2. I am normally very quiet in social groups, because I have no idea when to chime in nor know when its my turn to speak. But sometimes whenever I am ‘possessed’ with any ideas or thoughts, I blurt out those ideas and talk non stop about it without thinking whether its appropriate.
3. I am also very irritable with sound, smell, touch, etc.
4. I also have a whole collection of books and videos with each irrelevant themes and never looked through it.
5. If I wake up early, I go straight away back to sleep. Its really hard for me to fall asleep, and also to wake up.
6. Everyone gets depressed at 3 am.
7. I have tons of posts unpublished as well and to be honest, I dont know if I will post this reply as well. will see
8. same. I DESPISE sitting quietly in a lecture or some events like that. Nor can I sit quietly at a cafe enjoying a little talk with friends as the others do.
9. Sitting in a boring lecture tortures me
10. same, if I am close enough I normally take away her/his work and do it myself.
11. ANXIETY DEPRESSION PUBLIC SPEAKING FEAR I also have it all
Before I was diagnosed with ADHD, I never suspected myself to have it and just thought I had depression and Anxiety.
Later my doctor told me I have it, I read articles about ADHD and was really surprised to find out that such traits are
just not my own, but general shared traits from ADHD. Felt like some big unsolved mystery in my life was answered.

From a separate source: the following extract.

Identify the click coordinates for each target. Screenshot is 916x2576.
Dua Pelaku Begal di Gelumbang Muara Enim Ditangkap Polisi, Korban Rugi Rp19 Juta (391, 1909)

You need to consider if your forgetfulness and restlessness have ever caused you a serious problem in your life.
For example it often happened to me in highschool or college, to forget due dates of some important assignments and mixed up
the time and date of my finals, etc. Recently I forgot that I had a working shift on a certain day, and simply didnt show up.
Received angry texts and missed calls from the employer. Guess what I had anxiety attack from the fact I forgot it and ignored all her messages. And all these make me feel so stupid for who I am as a person. And if thats how you feel about yourself, maybe you also have ADHD.